Federal immigration arrest outside Kane jail was legal, state’s attorney and undersheriff say
Kane County State’s Attorney Jamie Mosser and Undersheriff Amy Johnson reminded people Wednesday that federal immigration agents are allowed to arrest people outside of the county sheriff’s office and courthouses.
She sent out the notice after a video was posted online of two men being arrested Sunday evening after they left the sheriff’s office.
The two men had spent the weekend in jail serving sentences.
A sheriff’s deputy was seen in the video. He was asking about the owner of a lost debit card and was not involved in the federal immigration action, the release said.
The sheriff’s office “did not coordinate in any way with the federal agents who conducted these arrests,” the release said.
State law does not prevent federal criminal arrests. Federal agents can view public court and jail records, and state law does not stop agents from entering public spaces such as the judicial center parking lot, the release said.
Kane County prohibits the use of county property for staging areas, processing sites or operational bases for civil immigration enforcement.
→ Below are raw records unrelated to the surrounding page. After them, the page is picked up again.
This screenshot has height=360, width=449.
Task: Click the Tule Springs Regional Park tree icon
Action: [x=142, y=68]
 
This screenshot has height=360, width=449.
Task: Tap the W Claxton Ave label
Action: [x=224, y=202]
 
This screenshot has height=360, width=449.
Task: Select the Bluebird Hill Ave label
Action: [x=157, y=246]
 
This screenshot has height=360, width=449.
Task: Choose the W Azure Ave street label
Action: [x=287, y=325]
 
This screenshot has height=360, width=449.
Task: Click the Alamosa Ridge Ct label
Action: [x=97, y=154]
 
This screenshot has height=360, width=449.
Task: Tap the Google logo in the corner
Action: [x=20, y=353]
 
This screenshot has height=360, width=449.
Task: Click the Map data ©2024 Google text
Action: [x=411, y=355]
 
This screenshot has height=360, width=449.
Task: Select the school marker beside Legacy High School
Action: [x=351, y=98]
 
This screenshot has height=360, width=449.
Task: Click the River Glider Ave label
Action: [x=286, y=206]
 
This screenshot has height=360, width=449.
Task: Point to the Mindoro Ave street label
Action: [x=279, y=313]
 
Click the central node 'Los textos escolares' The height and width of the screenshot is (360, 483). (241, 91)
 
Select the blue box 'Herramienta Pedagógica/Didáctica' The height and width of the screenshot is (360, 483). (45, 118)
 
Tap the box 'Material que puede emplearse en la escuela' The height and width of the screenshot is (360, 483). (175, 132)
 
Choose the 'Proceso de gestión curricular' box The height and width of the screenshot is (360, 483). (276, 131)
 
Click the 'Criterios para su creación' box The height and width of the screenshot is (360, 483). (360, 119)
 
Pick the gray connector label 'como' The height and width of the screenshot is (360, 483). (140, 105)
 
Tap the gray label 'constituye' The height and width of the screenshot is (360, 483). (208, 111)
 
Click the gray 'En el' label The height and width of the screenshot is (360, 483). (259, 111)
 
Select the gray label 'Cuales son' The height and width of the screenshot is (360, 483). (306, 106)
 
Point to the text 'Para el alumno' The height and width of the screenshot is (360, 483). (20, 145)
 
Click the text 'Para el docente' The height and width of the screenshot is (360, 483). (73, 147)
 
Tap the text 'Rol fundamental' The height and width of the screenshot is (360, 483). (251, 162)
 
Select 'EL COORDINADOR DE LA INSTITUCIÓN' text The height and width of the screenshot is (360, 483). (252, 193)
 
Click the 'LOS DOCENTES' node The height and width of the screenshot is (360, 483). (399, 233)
Mosser previously had said such bans, adopted by local government bodies, are not enforceable because they violate the Supremacy Clause of the U.S. Constitution.
State law prohibits federal immigration agents from detaining people with civil immigration cases within 1,000 feet of county courthouses, if those people are at the courthouses to conduct business. But the remedy is for those people to sue the federal government, according to the release.